# Exercise directions:
Looking through the entries, count each line where the string "size" occurs, and write only the total.

# Stored items:
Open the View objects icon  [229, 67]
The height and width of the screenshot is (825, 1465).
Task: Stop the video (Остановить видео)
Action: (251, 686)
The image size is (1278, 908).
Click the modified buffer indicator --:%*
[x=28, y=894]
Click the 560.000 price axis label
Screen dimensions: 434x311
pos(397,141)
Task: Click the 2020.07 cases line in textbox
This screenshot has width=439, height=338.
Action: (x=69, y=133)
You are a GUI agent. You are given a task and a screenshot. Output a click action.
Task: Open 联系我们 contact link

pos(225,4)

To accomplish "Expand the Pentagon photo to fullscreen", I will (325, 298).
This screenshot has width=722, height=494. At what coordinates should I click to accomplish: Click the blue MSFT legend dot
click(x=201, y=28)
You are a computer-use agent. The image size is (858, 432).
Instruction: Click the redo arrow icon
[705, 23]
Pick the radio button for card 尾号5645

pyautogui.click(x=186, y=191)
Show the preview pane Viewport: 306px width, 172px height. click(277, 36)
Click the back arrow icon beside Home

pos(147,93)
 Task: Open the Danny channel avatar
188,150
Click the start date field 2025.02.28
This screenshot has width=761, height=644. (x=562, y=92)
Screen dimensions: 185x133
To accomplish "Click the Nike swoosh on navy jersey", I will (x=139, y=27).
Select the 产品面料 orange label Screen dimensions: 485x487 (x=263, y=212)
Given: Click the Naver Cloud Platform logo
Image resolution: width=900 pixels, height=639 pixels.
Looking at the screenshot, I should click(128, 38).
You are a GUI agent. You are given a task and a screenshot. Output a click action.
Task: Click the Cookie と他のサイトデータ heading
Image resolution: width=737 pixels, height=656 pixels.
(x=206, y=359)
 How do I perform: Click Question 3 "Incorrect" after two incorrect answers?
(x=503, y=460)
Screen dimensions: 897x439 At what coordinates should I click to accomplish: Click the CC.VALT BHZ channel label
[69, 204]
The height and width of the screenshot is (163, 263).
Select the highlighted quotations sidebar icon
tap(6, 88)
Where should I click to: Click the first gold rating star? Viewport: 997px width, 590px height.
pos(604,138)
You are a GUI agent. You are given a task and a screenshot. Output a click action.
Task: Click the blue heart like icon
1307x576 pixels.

# Solution to this problem:
2